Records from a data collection
□ □ □ □ □ □ □

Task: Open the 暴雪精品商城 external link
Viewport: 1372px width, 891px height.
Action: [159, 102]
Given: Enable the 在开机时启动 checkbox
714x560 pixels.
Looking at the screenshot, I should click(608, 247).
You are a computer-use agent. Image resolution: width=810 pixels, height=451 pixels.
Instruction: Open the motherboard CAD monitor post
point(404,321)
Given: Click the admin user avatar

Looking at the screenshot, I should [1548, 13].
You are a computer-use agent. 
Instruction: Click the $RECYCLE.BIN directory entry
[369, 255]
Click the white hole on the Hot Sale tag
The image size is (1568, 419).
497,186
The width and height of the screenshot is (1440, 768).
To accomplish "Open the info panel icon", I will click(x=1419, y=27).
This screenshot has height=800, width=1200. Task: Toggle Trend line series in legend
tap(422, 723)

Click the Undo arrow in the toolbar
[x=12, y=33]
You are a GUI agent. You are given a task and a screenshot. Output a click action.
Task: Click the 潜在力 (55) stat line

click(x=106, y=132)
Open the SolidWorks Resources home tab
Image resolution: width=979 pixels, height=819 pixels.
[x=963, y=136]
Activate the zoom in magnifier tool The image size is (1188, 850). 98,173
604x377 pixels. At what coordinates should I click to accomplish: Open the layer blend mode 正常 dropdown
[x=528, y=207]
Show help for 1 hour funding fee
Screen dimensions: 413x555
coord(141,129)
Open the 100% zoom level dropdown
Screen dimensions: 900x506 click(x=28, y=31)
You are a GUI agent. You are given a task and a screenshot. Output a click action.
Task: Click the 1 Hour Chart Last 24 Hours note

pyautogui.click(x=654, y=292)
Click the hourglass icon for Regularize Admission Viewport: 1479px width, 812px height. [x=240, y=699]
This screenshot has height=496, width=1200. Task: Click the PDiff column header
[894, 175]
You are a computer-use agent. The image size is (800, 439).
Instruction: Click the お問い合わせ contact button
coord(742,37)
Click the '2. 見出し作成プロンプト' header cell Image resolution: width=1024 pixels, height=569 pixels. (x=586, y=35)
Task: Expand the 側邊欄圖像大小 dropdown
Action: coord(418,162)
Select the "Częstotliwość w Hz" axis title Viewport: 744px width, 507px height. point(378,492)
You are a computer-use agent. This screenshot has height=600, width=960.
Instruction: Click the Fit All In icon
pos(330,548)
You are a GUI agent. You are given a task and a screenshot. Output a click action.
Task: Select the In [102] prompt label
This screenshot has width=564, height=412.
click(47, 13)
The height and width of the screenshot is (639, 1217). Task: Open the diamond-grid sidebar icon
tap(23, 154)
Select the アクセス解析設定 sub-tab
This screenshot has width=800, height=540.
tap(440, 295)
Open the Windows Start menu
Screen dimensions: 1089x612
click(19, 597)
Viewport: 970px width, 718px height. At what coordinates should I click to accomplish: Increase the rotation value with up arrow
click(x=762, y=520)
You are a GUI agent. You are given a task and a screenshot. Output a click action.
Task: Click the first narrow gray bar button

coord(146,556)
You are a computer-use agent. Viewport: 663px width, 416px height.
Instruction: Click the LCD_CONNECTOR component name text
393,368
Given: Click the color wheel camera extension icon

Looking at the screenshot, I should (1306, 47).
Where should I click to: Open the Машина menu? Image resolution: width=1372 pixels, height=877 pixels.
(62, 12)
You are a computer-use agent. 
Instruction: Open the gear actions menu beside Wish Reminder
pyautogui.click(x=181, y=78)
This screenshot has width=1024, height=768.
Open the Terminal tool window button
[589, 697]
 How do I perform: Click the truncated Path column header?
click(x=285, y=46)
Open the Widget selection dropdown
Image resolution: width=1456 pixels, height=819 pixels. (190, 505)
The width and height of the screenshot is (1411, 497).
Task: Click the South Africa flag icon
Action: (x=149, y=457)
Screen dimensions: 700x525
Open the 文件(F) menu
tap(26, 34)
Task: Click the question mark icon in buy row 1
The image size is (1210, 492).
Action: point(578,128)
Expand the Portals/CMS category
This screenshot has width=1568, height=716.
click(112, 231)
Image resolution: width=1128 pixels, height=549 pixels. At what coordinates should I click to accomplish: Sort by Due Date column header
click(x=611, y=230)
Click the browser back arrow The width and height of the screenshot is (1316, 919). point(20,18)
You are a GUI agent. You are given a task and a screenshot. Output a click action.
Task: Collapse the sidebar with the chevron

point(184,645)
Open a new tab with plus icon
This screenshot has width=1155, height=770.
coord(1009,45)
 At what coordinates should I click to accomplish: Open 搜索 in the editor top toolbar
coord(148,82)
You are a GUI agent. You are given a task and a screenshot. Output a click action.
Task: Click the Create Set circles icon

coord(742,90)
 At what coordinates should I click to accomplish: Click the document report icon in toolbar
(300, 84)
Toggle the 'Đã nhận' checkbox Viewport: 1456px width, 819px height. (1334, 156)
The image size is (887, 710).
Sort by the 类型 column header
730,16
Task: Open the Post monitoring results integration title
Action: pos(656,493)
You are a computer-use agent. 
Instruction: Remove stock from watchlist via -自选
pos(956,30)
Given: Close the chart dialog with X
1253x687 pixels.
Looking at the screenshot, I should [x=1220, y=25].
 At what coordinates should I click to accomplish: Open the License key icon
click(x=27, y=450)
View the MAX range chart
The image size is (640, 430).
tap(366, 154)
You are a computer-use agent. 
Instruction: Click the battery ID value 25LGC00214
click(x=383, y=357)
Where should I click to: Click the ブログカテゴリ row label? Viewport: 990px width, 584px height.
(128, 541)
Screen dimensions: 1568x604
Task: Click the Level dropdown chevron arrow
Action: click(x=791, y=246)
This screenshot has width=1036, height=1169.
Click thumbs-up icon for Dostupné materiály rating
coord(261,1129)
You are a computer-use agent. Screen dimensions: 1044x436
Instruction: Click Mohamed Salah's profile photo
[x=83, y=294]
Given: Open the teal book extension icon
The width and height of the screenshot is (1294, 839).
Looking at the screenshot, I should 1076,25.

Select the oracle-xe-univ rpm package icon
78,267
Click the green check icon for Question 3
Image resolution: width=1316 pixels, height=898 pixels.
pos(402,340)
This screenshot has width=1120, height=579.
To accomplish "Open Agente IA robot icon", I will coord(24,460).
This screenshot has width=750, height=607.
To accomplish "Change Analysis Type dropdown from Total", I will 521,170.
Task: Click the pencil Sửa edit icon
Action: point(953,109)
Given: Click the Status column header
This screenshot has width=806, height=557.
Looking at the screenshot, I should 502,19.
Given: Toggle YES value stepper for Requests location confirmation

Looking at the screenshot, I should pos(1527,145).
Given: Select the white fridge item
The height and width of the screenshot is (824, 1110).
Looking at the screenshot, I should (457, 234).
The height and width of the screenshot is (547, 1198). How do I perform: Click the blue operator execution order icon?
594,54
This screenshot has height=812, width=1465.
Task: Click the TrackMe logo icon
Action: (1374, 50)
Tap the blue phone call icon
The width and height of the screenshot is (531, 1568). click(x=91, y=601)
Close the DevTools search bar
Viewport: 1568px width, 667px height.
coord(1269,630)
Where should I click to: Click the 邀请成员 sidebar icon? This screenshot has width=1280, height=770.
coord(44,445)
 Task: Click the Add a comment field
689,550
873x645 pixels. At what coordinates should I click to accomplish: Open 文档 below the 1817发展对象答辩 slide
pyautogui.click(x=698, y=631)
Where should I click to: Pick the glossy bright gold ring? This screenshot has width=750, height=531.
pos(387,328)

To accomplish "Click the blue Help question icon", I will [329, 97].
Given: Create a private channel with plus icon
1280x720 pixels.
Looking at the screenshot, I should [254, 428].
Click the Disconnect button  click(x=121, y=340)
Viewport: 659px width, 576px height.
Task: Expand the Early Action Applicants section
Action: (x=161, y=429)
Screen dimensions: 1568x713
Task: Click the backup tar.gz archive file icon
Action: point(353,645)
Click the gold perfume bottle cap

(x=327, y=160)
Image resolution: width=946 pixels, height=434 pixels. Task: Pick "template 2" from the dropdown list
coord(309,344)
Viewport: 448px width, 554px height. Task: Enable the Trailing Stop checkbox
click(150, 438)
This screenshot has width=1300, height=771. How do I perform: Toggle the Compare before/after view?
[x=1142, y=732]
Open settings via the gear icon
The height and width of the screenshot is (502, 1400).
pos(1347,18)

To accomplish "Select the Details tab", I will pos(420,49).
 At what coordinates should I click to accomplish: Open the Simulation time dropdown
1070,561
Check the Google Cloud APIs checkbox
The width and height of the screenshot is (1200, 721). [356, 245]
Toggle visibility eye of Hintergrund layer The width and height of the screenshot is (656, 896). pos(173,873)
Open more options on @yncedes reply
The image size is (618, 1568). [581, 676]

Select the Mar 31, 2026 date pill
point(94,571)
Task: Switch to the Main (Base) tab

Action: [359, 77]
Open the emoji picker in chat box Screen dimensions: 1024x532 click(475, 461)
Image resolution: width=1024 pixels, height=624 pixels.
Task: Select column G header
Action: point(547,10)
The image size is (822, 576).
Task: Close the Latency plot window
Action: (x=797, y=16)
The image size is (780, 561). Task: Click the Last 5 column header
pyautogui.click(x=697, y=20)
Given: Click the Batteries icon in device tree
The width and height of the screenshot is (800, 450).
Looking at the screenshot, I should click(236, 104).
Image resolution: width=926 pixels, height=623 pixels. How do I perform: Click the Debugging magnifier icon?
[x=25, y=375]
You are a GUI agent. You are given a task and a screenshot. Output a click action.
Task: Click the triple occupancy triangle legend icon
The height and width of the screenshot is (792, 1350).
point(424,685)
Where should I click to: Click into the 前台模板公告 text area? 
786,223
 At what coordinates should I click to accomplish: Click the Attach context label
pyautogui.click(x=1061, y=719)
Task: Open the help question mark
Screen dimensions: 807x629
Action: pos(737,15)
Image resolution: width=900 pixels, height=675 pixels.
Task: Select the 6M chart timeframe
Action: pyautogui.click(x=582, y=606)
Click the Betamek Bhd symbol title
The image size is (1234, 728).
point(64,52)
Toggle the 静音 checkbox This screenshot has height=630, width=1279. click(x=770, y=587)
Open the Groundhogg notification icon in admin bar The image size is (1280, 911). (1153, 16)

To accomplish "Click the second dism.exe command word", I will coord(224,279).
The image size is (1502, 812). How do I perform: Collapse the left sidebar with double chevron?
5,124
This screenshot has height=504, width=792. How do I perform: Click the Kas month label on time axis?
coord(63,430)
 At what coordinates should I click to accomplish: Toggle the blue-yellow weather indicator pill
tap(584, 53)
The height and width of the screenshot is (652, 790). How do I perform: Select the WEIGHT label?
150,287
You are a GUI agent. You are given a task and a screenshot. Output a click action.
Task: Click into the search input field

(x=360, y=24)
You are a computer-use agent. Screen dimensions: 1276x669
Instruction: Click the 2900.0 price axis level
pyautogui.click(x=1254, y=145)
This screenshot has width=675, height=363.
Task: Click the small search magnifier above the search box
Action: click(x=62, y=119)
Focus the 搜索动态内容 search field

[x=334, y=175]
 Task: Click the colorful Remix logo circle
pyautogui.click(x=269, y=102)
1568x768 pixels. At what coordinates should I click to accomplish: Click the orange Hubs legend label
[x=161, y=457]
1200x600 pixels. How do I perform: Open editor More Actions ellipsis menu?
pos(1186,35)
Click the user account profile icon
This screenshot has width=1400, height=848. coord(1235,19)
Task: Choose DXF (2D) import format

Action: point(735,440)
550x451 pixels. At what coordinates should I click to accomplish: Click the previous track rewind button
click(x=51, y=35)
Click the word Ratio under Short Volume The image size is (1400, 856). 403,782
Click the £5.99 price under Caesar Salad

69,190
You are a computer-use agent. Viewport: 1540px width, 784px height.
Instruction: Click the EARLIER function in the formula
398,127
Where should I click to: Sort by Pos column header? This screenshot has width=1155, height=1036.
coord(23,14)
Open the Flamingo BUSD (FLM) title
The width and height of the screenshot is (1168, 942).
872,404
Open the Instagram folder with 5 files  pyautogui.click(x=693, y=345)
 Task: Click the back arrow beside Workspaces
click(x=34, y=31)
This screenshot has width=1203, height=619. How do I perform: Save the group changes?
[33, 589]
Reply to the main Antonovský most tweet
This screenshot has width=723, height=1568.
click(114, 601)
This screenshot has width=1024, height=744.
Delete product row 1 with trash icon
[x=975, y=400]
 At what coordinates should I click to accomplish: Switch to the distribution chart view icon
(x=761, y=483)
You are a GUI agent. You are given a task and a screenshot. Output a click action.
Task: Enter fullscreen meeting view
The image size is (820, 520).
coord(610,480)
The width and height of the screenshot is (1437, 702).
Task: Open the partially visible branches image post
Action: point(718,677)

□ □ □ □ □ □ □

> **Task item**
Give the count of lines in the data above holding the word "white", and nothing beyond it.

> **Task answer**
2